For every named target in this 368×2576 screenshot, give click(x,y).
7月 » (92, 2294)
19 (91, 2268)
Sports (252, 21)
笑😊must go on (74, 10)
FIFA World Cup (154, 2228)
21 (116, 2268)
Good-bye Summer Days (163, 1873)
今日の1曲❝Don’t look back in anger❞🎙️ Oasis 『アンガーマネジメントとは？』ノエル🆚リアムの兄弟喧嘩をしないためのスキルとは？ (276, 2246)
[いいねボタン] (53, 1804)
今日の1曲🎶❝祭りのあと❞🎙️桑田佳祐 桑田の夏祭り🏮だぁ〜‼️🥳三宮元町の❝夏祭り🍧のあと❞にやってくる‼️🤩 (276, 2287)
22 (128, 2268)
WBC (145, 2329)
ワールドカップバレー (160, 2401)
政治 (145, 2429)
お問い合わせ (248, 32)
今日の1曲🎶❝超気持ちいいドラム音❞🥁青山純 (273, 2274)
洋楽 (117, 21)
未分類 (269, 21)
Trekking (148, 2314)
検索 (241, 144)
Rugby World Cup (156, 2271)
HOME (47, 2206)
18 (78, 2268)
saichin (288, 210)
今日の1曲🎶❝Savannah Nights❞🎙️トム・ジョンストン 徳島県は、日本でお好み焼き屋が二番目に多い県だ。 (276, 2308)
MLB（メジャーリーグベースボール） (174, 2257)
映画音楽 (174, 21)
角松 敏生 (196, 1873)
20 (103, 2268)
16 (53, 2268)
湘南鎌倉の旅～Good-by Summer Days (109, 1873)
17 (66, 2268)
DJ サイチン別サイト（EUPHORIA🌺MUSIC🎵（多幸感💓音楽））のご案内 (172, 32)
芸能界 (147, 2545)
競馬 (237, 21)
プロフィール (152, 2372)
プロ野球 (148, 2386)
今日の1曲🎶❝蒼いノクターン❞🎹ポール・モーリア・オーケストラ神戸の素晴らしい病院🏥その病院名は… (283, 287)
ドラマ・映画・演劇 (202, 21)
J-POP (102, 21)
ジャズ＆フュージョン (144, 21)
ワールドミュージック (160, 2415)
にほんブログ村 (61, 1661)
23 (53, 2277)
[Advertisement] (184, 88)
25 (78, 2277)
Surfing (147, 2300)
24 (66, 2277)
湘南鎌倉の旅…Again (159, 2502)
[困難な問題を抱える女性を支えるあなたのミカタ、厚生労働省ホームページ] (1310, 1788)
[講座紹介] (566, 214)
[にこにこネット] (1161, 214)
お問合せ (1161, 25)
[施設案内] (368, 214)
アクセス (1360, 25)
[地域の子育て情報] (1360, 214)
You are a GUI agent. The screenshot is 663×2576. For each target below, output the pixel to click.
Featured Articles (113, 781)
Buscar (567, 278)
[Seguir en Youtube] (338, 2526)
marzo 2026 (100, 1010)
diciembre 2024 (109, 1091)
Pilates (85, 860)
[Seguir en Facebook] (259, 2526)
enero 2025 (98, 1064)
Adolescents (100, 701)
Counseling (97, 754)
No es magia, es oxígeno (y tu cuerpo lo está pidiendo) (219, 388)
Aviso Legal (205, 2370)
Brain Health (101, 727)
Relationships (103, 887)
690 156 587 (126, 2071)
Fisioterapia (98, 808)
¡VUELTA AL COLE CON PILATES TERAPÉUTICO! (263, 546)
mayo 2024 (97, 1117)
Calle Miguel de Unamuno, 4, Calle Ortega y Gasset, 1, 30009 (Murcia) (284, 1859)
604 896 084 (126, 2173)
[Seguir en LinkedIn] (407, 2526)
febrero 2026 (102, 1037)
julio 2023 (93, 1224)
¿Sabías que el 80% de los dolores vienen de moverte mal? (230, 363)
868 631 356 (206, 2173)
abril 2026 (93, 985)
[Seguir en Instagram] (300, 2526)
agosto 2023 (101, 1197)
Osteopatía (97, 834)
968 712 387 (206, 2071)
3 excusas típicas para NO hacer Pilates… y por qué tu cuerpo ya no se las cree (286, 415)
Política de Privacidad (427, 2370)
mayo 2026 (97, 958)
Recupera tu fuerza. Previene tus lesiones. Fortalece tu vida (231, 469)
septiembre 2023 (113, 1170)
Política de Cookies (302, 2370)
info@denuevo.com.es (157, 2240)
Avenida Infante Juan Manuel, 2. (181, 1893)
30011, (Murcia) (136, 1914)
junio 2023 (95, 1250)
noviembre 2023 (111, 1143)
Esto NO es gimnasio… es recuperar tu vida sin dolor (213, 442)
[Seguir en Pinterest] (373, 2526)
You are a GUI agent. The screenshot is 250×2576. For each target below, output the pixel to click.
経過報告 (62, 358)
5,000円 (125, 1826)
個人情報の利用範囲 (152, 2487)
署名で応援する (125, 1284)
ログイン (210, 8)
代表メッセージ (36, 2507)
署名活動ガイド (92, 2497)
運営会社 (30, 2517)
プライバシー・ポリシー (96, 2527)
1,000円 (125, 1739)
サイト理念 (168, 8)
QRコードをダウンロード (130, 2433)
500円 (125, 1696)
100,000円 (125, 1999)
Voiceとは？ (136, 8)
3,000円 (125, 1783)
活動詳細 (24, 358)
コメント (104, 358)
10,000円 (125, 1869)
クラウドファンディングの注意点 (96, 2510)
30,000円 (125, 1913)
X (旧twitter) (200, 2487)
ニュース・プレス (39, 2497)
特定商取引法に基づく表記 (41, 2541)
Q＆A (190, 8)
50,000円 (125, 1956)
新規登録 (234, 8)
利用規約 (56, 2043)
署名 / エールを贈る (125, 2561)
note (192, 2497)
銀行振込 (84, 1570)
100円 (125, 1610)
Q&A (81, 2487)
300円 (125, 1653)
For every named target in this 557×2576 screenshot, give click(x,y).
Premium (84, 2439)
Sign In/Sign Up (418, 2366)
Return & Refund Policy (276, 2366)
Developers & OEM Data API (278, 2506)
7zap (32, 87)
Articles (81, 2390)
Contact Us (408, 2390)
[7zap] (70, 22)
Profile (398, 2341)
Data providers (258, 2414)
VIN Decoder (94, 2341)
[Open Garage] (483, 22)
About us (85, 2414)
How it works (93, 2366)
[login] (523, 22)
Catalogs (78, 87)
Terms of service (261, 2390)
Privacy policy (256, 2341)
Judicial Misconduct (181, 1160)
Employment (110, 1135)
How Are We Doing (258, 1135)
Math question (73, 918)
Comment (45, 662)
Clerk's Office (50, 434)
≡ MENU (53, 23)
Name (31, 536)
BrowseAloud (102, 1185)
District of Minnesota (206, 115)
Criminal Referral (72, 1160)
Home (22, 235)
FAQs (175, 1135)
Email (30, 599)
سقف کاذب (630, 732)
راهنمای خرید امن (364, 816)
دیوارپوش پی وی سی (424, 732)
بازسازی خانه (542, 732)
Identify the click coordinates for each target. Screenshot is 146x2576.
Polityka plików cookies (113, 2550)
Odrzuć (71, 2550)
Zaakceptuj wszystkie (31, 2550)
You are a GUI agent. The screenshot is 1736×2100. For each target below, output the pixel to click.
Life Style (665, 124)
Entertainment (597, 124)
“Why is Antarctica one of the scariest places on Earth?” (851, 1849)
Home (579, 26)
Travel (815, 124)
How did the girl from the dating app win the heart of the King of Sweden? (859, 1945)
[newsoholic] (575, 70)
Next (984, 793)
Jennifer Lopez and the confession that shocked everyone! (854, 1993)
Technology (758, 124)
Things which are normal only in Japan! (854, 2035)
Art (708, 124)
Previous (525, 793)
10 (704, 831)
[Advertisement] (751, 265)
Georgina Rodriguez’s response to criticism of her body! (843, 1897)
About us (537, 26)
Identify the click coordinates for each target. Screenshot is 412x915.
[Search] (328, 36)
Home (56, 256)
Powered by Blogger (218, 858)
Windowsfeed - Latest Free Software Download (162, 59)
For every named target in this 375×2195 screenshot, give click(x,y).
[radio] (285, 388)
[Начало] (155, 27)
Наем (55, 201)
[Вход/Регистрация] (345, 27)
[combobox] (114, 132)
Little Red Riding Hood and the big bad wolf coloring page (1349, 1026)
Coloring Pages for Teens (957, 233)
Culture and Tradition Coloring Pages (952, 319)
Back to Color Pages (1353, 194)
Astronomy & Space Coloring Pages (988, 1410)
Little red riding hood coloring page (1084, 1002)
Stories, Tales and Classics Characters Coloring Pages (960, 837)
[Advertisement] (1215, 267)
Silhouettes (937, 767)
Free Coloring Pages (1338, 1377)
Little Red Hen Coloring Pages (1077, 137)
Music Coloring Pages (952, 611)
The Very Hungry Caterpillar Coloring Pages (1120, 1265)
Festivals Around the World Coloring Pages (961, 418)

▶ _YOUR OBJECTIVE_
Across the records, count each line that holds the string "Seguir". Respond with the number only.

▶ _TASK OUTPUT_
5